The industry needs to change the way it recruits, Insurance Times’s careers roundtable audience heard
The insurance industry is set in its ways, and a broader approach to recruitment is required if companies want to find and retain top talent, an Insurance Times careers roundtable audience was told last week.
Flexibility and diversity in sourcing new recruits emerged as the key issues for human resources bosses in insurance. While there are still plenty of applicants for jobs, people with relevant experience and understanding of working values in the industry are thin on the ground.
Thomson Heath & Bond’s group HR business partner, Penny Hathaway, said: “We have to be a lot more open-minded about where we are recruiting people from. We’re relying more on staff knowledge and networks, and we’re really pushing our refer-a-friend scheme.”
Different industries
An increasingly accepted means of finding new talent is to look outside insurance and towards related industries. Recruitment firms Hays director Lloyd Rosenthal said: “There’s a great opportunity for bringing in people from different industries. What you’re really bringing in is their network.”
Skills shortages remain an obstacle. Technological advances mean that senior staff are almost always contactable, with fewer opportunities for junior staff to broaden their skills by covering for senior colleagues.
Crispin Spears HR manager Jan Homewood said: “There seem to be quite a few candidates on the market, but not many with the experience that we want. All the candidates that we’re seeing have had lots of jobs; too many jobs. As an employer you look for stability. We’re finding that there is just not the right calibre of people.”
Cultural understanding
Finding applicants with the cultural understanding of the industry that will enable them to fit into the workplace is also a challenge.

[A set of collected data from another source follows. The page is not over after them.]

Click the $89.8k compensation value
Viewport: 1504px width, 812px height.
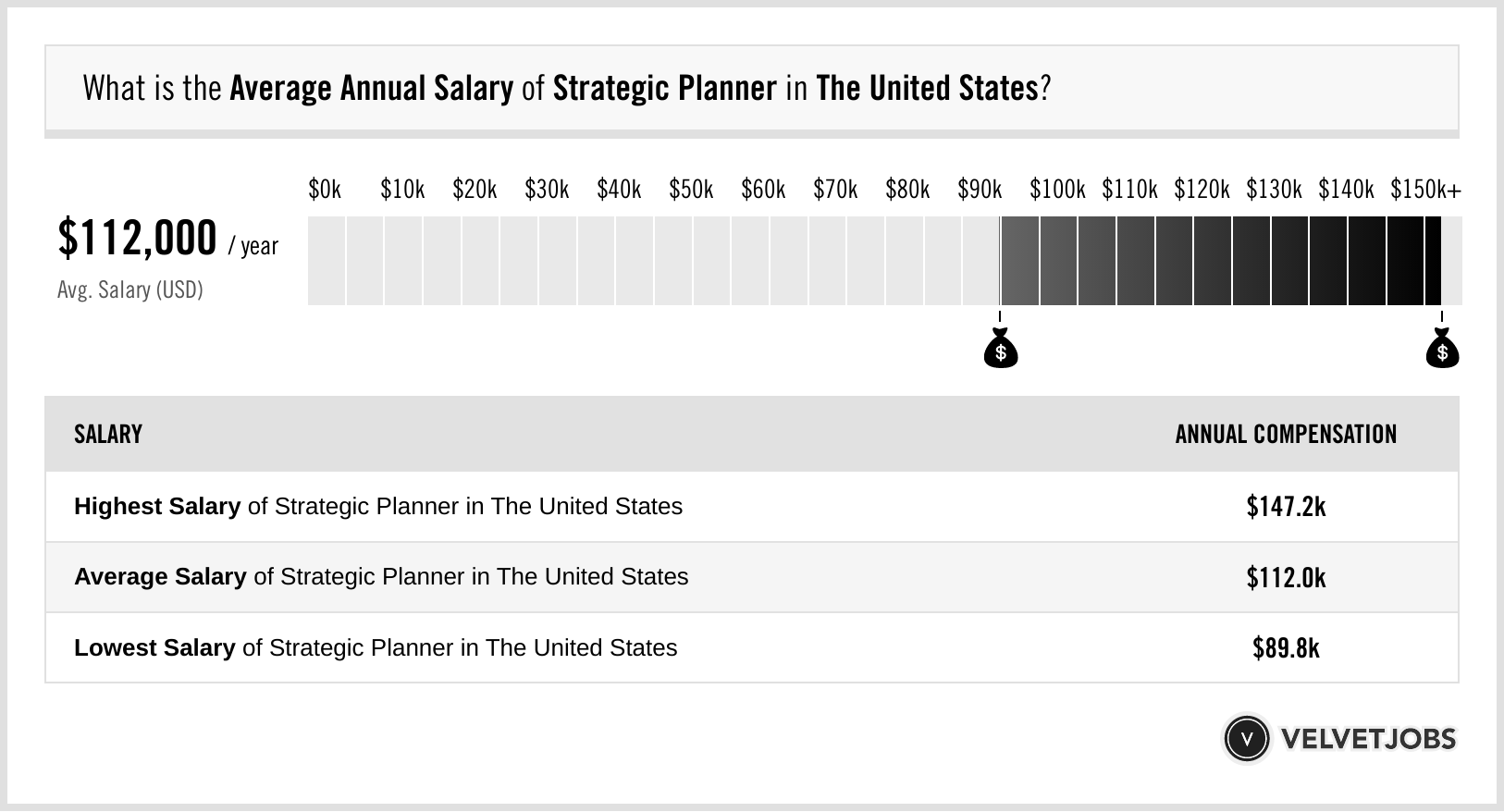(x=1286, y=648)
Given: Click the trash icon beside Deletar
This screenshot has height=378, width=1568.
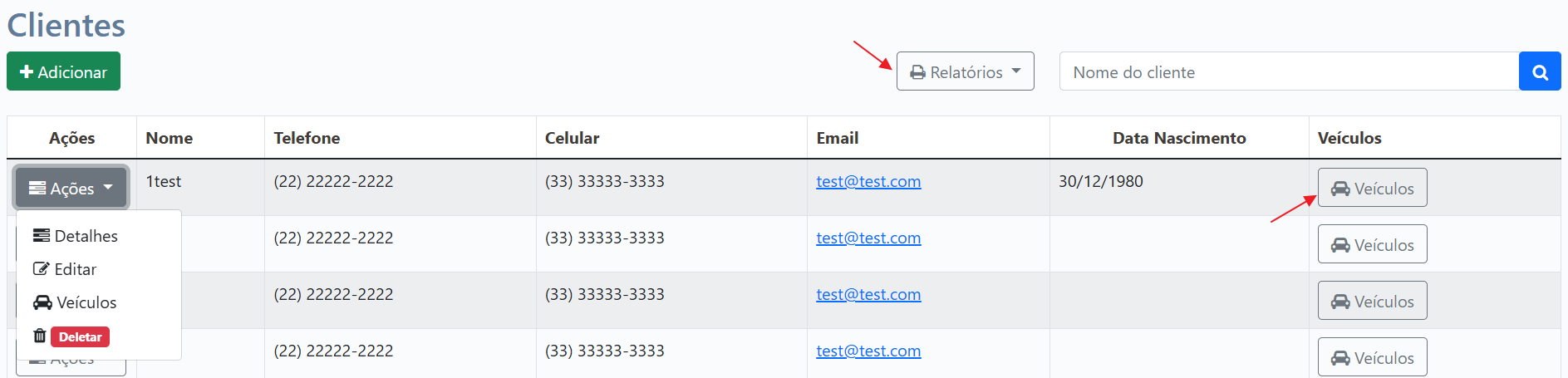Looking at the screenshot, I should click(x=40, y=336).
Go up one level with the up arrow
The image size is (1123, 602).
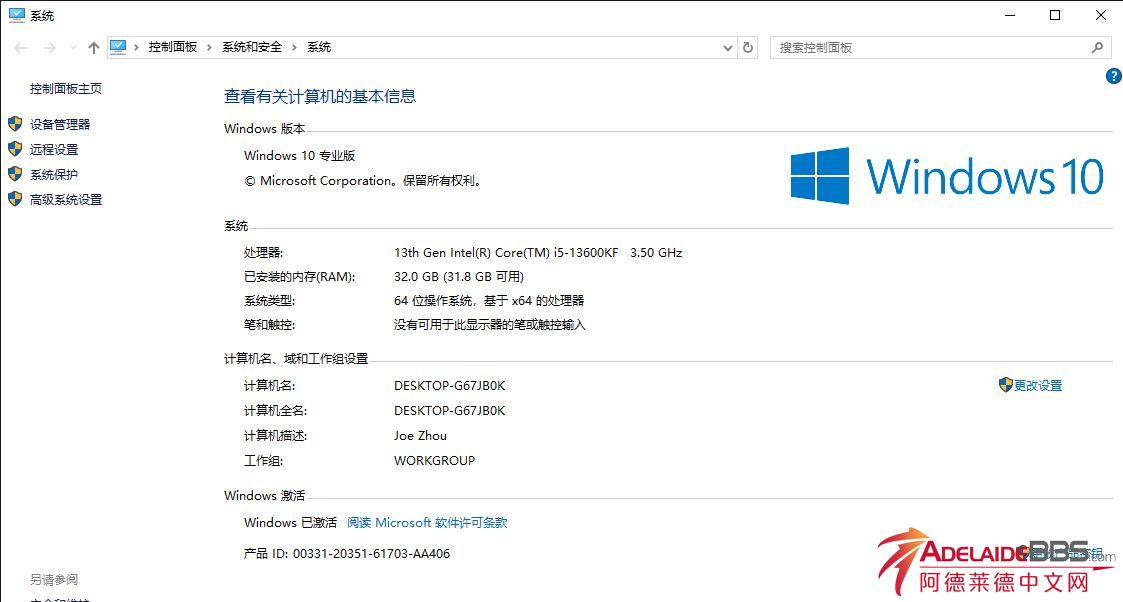(94, 47)
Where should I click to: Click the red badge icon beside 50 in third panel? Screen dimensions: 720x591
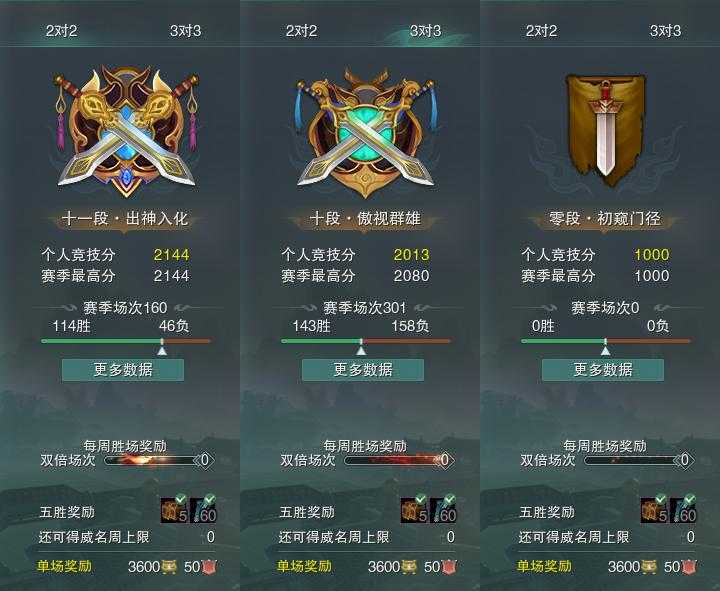(689, 567)
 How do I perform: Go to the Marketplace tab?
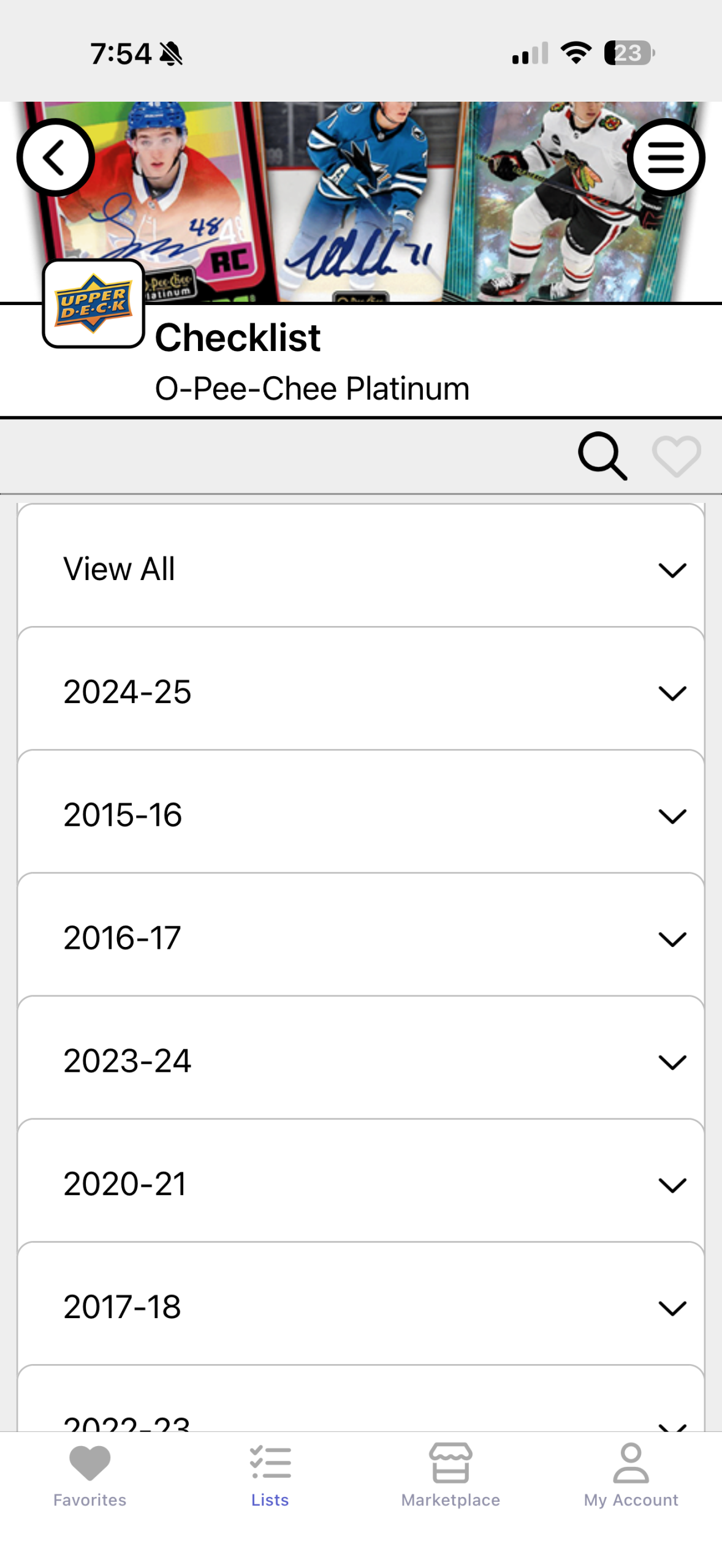[450, 1474]
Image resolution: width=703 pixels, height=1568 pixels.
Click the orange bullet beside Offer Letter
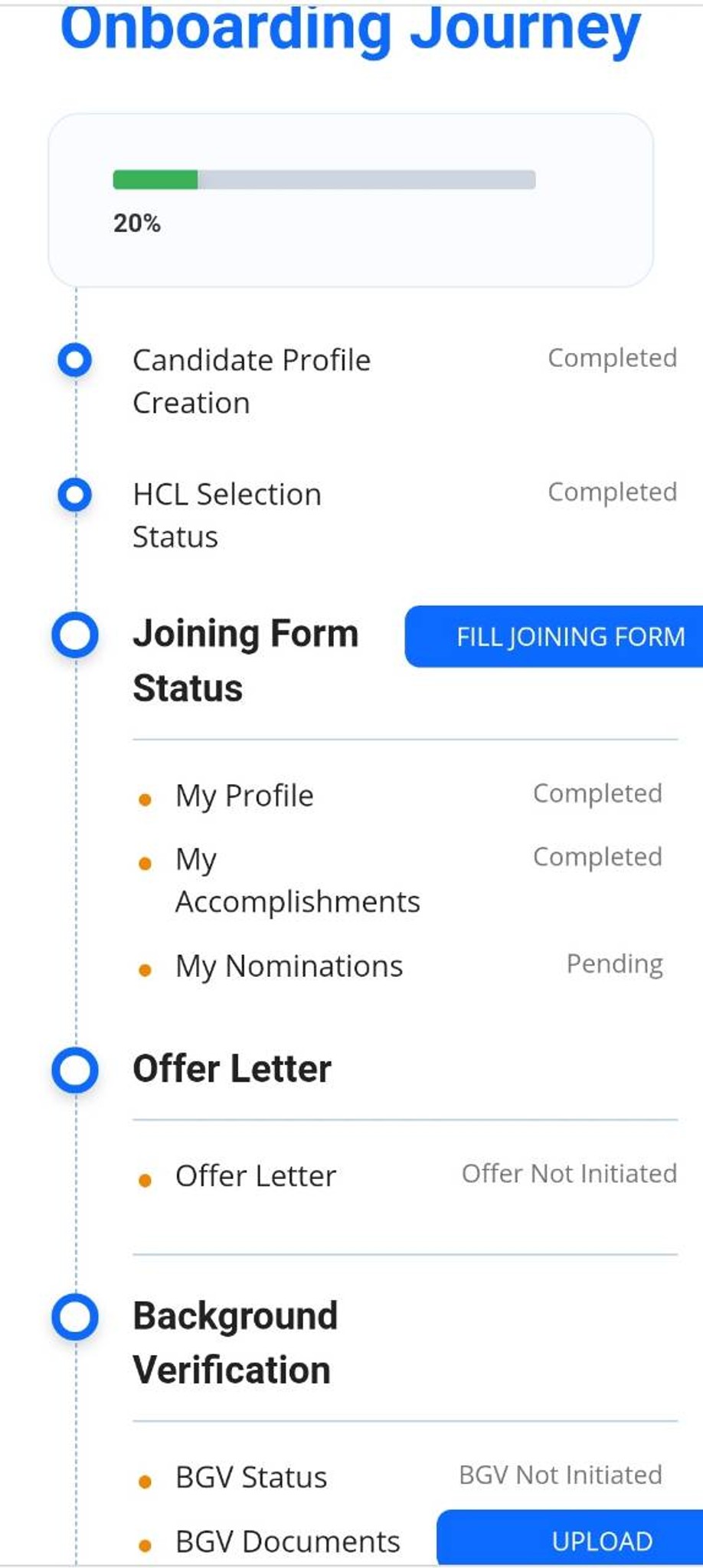[145, 1180]
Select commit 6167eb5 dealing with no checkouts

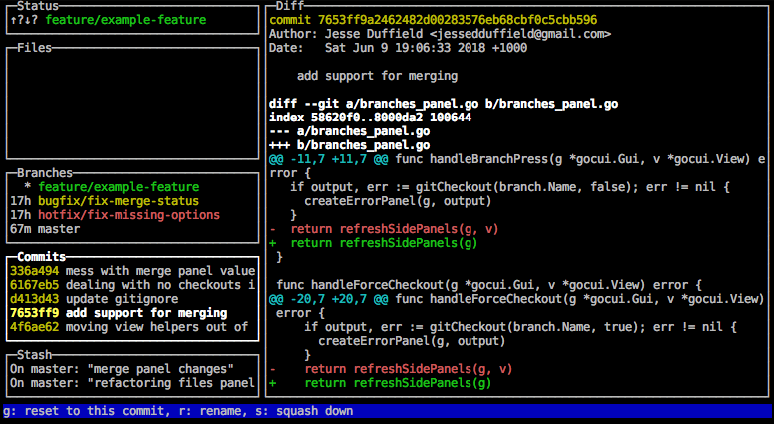[x=130, y=284]
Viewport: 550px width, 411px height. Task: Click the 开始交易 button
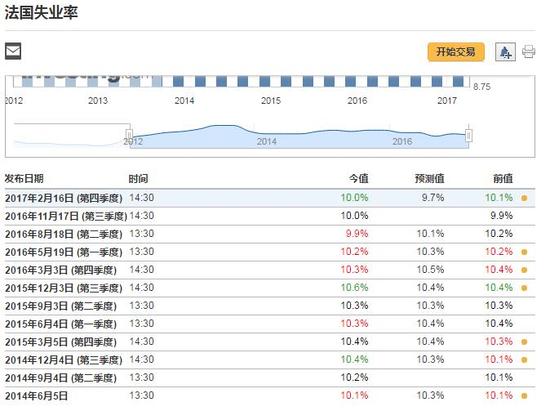[456, 52]
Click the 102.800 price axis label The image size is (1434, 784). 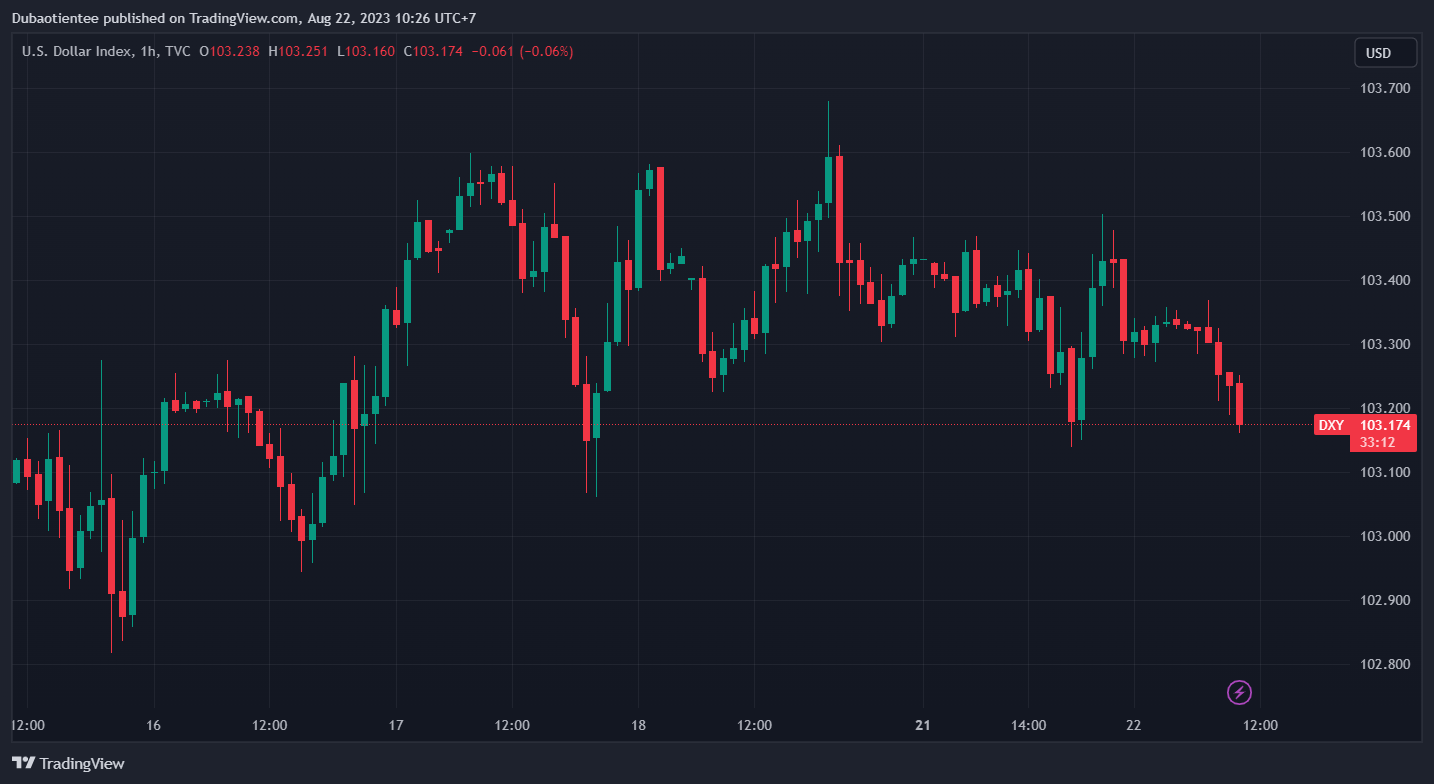[x=1385, y=664]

Chartis HR manager Natalie Henstock said that strong applications don’t necessarily result in good hires. “We can find people who, on paper, are technically skilled and can do the job, but when you meet them you know that they will not fit in with the organisation and have not got that breadth of experience in certain sectors. While we want to attract diversity, we require London market experience. It’s a tricky balance.”
She added: “The industry is quite process-oriented and naturally quite governed. Recruits from outside the industry find that quite an adaptation, and often need a lot of management intervention to get them to a place where they can recognise that they’re doing a good job.”
Soundbites
The cost of attraction
“The industry does need to look at how to remunerate, because if you want to be attracting talent you need to start thinking a bit differently. There are some fantastic candidates that are disillusioned with financial markets and they have a different approach to managing risk, because their risk has an intrinsic value of real loss at that moment. Candidates want to move into the insurance market because they see that as a very interesting area to play in.”
Lloyd Rosenthal, director, Hays
Home working affects the team
“When you have a massive home-working population and a lot of staff with core roles and functional roles working from home, the knock-on effect is that you never get any interaction as a team, and there is a real lack of sharing knowledge. You have to find another way to make it work; social networking and instant messaging can only overcome some of those barriers.
Natalie Henstock, HR manager, Chartis
The Olympic effect
“Looking at the Olympics timetable, it’s not just going to be getting in that’s difficult. Even getting home is going to be an issue, as there are events on all through the day. It looks like we really will be working from home, if the internet is still working.”
Penny Hathaway, group HR business partner, Thomson Heath & Bond
Keynotes
Crispin Spears HR manager Jan Homewood prompted debate over the prospect that extensive travel disruption in London during the Olympic Games this summer may be the catalyst for re-evaluation of strongly rooted attitudes towards rigid working hours.
“The first time it was agreed that I could work one day at home, I took a pile of work home thinking I’d never get through it all, but I cleared it. There are none of the interruptions at home.”
Homewood asked whether flexible working hours and time spent working from home over the summer could benefit the industry in the long term, particularly in terms of attracting talent from industries that usually offer staff more freedom.
Lloyd Rosenthal, director at recruitment firm Hays, explained some of the challenges for HR bosses in the insurance industry. In addition to embracing candidates from a breadth
of different backgrounds, he added that changing perceptions of the industry had been a fundamental part of getting more graduates
to apply for insurance roles.
He said: “I think it’s about getting rid of the image of the grey suit. People think either that it’s quite boring, or that you’re in a call centre out in the sticks somewhere. And it’s not. Some of the projects out there are attracting really good talent.” In relation to the disruption the Olympic Games may cause, Rosenthal said: “Telecommunications are going to be the biggest problem.”
Chartis HR manager Natalie Henstock offered insight into the forces driving candidates’ applications, noting that besides attractive remuneration packages, companies have to offer good professional development prospects to make themselves more appealing to candidates.
“We often see that candidates are interested in the development opportunities that we’re offering and what their progression will be within the business; particularly within a company the size of Chartis.
“A lot of people want to join us because of the international opportunities. It’s a good sell in the right context, for people who do want that international exposure. There’s an element of financial balanced against an element of flexibility. That’s the angle we have found is best for attracting people.”